Whether you are an urban GP or working in rural / remote environments, emergencies can and do occur in general practice. It is challenging to try and stay prepared for anything and everything, especially when extremely serious illnesses may occur rarely but can deteriorate rapidly. Simulation is one way that you can maintain these skills and make sure your practice systems are well designed to cope with a broad range of emergencies. In essence, sometimes ‘doing’ is much more effective than ‘talking’.

Simulation is a useful tool for a range of people in your practice. Registrars and trainees often like simulation as it gives them immediate feedback from their supervisors about critical skills and helps with OSCE preparation. Supervisors and practice principals value the lessons learned about the practice systems, and can modify equipment, storage and/or training as a result of the ‘latent safety threats’ that might be found during the scenario. At my practice, we’ve found that the practice staff also appreciate being involved, because they can better understand their roles and responsibilities as well as ‘knowing they are in good hands’ with better awareness of the skills of their nurses and doctors.

There are many ways to do simulation, from ultra-low fidelity to ultra-high tech. Often GP simulation doesn’t need to be high tech to be effective. Unlike in ED, GPs often don’t have sophisticated monitoring systems and advanced equipment anyway, so we need to focus more on clinical reasoning, teamwork and system design. In contrast to the ED environment, there aren’t a lot of apps or tools that are relevant for simulation in General Practice yet. So, here are a few simple ideas that might help you to get started with simulation and build the emergency capabilities of your general practice.

1. Mind Games

Emergencies (real or simulated) can be daunting because they focus on skills that we may rarely use. One way to make it less intimidating is to consider using cognitive warm-ups (mind games) before building up to full-on scenarios. This aims to avoid the ‘throw them in the deep end and see if they sink or swim’ approach that can be a feature of badly-done simulations. It takes practice and experience to be ready for anything!

Warm up exercises might refresh some basic clinical skills, talk through some ‘hypothetical’ situations or revise the relevant roles and responsibilities of practice staff in an emergency. The more often these skills are refreshed the better, but it also means that you can then move on to focus more on the bigger problems such as communication, teamwork and practice systems. After all, the simulation exercises listed below are not really a test of individual knowledge but a trial of the whole practice system.

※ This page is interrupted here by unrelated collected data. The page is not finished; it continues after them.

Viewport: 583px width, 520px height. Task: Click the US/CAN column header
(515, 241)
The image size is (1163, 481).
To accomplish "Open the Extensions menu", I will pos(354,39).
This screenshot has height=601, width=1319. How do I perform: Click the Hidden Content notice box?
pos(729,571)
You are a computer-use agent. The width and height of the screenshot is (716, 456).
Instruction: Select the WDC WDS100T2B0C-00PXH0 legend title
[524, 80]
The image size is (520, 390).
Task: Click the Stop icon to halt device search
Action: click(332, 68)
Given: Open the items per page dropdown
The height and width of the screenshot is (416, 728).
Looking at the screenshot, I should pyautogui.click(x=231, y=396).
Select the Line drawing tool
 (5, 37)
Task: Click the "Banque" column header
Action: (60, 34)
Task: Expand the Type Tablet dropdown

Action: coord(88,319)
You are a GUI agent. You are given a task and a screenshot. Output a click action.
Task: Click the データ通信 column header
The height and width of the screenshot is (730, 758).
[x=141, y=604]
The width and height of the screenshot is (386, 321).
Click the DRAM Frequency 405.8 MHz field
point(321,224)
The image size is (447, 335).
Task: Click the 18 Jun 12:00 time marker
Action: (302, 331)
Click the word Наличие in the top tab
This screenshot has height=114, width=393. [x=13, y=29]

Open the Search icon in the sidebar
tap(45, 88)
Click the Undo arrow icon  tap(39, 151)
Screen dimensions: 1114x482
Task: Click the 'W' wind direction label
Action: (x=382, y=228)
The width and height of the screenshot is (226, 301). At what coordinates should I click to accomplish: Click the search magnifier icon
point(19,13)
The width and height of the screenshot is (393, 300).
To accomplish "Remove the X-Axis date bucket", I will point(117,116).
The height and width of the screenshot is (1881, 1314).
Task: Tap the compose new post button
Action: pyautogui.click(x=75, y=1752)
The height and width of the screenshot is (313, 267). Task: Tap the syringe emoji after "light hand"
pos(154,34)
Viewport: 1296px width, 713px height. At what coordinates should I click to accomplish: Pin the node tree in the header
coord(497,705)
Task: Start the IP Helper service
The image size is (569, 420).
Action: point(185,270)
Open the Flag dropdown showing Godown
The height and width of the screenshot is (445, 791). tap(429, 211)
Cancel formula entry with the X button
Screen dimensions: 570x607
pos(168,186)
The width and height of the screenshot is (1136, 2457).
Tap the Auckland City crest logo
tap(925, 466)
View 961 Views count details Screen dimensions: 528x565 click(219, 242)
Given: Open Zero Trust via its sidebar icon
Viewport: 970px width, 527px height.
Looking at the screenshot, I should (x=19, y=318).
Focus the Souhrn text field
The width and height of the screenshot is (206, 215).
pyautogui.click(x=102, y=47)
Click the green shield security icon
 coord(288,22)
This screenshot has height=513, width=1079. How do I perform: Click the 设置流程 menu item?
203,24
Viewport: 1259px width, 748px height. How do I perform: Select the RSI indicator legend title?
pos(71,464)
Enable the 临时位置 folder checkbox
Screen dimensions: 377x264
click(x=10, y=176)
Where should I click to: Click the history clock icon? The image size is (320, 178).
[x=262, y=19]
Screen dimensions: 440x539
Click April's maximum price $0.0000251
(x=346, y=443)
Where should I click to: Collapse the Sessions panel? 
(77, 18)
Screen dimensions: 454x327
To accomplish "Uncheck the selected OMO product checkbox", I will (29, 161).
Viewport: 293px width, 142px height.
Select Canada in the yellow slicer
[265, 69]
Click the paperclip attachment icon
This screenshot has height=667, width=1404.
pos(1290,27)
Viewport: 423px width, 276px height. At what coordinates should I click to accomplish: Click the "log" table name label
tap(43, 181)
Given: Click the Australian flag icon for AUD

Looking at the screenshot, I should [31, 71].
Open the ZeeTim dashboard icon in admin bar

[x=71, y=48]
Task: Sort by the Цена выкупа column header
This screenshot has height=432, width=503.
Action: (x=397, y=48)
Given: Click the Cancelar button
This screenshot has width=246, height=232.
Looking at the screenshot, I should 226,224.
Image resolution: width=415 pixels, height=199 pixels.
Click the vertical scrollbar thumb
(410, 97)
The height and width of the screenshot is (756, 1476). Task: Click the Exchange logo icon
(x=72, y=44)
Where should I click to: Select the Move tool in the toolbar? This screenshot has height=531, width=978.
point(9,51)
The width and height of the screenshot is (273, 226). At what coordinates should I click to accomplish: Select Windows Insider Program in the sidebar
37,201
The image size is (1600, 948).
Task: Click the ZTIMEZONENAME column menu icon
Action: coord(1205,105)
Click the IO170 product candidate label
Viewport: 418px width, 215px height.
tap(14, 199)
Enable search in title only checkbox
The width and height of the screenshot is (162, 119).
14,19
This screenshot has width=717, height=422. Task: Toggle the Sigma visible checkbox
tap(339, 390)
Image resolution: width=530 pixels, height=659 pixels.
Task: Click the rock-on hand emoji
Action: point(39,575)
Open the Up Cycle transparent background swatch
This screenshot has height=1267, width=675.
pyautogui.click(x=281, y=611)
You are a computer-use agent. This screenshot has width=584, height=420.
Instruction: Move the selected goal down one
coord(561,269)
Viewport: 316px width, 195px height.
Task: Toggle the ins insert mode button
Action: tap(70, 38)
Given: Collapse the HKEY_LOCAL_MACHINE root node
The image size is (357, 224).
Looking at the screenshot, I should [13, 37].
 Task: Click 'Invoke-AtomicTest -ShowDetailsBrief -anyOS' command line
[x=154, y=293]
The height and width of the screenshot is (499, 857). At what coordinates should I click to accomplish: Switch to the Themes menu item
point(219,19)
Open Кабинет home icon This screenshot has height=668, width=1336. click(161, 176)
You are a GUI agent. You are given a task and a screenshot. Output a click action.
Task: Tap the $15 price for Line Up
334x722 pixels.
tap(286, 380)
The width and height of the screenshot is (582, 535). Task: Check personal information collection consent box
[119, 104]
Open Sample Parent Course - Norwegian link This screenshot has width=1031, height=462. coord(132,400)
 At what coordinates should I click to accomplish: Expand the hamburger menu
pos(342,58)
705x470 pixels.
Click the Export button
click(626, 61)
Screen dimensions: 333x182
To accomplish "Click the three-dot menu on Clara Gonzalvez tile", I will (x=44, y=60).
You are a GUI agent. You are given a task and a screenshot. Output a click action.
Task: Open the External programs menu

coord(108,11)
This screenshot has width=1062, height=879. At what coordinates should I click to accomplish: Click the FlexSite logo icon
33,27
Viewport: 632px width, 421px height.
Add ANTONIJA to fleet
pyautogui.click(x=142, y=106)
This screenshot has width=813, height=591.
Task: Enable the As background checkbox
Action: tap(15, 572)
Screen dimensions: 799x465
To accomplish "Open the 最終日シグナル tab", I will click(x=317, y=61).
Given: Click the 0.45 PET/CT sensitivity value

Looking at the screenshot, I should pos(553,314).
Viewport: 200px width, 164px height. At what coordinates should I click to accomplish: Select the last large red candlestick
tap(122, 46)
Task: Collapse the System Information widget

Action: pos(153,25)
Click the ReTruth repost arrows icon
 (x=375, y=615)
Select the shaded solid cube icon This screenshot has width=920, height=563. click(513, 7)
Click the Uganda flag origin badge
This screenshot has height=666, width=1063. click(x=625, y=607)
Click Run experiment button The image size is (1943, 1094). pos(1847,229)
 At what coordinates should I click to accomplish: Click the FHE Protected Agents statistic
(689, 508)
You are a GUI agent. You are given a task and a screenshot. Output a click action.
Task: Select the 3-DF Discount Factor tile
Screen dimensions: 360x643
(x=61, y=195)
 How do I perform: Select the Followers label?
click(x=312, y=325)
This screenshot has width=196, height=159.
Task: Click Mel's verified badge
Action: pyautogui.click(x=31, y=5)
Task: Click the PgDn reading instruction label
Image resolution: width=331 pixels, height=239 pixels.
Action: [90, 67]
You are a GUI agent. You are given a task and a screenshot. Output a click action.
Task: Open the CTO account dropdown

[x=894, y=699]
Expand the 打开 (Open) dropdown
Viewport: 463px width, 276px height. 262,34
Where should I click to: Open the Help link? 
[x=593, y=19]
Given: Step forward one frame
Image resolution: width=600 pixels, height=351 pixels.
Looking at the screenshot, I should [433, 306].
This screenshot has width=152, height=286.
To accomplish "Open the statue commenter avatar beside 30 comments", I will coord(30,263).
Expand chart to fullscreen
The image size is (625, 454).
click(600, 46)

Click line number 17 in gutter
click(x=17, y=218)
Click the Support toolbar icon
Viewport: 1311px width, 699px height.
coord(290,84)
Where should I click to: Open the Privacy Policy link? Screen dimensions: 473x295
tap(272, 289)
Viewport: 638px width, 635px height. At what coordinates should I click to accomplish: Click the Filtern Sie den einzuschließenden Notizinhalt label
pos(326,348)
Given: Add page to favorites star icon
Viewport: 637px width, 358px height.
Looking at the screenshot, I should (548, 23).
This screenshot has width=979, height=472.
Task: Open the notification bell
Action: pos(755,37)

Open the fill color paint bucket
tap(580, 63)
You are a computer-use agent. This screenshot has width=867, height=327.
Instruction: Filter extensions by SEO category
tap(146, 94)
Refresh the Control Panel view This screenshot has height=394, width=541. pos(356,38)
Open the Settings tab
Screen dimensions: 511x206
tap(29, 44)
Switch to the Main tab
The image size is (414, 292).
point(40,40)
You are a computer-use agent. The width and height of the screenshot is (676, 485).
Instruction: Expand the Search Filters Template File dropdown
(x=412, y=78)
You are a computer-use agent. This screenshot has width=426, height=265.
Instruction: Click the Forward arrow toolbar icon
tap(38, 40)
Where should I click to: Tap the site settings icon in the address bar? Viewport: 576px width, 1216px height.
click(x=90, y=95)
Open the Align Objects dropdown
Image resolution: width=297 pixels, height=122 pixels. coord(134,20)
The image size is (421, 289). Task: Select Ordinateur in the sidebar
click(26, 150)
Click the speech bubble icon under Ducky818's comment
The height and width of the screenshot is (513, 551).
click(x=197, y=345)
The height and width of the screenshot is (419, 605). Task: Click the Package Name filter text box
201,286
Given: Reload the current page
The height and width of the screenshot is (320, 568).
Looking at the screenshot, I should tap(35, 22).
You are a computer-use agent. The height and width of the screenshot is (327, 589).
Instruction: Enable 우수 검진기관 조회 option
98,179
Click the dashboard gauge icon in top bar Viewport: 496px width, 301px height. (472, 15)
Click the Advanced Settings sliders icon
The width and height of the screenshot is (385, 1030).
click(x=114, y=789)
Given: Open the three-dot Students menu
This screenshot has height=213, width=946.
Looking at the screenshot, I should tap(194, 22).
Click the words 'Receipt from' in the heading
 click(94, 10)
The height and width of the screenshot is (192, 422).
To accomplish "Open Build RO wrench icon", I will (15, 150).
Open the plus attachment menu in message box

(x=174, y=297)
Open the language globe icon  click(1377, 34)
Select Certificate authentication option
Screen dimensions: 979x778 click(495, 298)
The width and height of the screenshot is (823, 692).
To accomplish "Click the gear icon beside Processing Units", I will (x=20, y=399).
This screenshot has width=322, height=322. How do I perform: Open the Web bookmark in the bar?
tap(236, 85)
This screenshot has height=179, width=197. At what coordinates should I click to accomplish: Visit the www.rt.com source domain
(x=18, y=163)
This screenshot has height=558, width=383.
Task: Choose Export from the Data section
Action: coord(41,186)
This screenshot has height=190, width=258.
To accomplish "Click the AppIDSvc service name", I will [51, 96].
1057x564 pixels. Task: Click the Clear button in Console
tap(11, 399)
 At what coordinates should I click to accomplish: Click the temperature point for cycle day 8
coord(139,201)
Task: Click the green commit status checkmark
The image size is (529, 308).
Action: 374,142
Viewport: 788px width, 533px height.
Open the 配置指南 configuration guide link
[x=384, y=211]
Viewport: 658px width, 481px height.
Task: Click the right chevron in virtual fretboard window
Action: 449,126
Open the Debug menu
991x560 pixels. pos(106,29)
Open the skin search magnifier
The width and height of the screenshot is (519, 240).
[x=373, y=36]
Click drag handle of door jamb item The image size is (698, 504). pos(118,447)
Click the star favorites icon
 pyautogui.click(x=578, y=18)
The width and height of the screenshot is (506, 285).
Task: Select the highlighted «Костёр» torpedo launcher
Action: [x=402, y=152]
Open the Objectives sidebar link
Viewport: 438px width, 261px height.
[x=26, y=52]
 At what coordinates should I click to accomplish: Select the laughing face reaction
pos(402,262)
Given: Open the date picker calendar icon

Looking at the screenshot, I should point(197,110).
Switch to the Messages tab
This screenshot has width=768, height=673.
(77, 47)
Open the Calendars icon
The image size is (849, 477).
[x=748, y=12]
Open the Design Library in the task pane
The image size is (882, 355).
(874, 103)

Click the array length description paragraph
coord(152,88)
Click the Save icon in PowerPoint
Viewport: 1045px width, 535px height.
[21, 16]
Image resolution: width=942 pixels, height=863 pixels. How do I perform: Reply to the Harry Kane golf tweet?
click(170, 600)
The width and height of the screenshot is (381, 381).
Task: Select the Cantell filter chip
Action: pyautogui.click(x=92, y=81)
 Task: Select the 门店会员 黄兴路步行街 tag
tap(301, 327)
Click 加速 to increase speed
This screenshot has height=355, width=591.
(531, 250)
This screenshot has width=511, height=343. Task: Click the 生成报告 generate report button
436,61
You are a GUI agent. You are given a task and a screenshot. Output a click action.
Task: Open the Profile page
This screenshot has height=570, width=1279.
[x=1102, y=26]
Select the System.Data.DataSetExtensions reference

To get started, here some examples of mini revision topics that might be useful as a cognitive warm up. Perhaps you might choose to discuss a hypothetical emergency situation at the end of your teaching session every so often…

In an emergency, what is ear-to-sternal-notch positioning?

Ear to sternal notch position optimises ventilation. This simple repositioning manoeuvre can make a large difference to the success of ventilating a patient in an emergency. There are many more useful tips for rural GPs on emDOCs.
In an emergency, if there is no Broselow tape, what is the formula for estimating a child's weight from their age?
Weight = (age + 4) x 2
Intraosseous infusion is painful. What can be done to reduce this pain?
Inject a small amount of lignocaine before commencing the infusion.
In a paediatric emergency, why is a surgical airway contraindicated? What is the alternative?
Children's airways are anatomically different shapes and vital structures could be damaged by a scalpel cricothyroidotomy. The alternative is a needle cricothyrodotomy and jet insufflation (you can oxygenate but not ventilate through this).
In a rural emergency, what is the formula for estimating a child's ETT size from their age?
ETT = age / 4 + 4
In airway management, when should head tilt not be done?
If c-spine injury is suspected (do jaw thrust and manual in-line stabilisation) or in an infant (neutral head position is required, consider a towel under shoulders as their head is proportionally large).

2. Mini Games

If you have 5-10 spare minutes in your teaching sessions, consider getting your supervisor to try out a brief simulation scenario. Rather than managing a full emergency, this mini-scenario might focus on a particular skill or piece of equipment. It can be a good learning exercise for registrars, but also might highlight ways you could improve the practice organisation to make it easier for all the GPs to manage a similar real situation in future.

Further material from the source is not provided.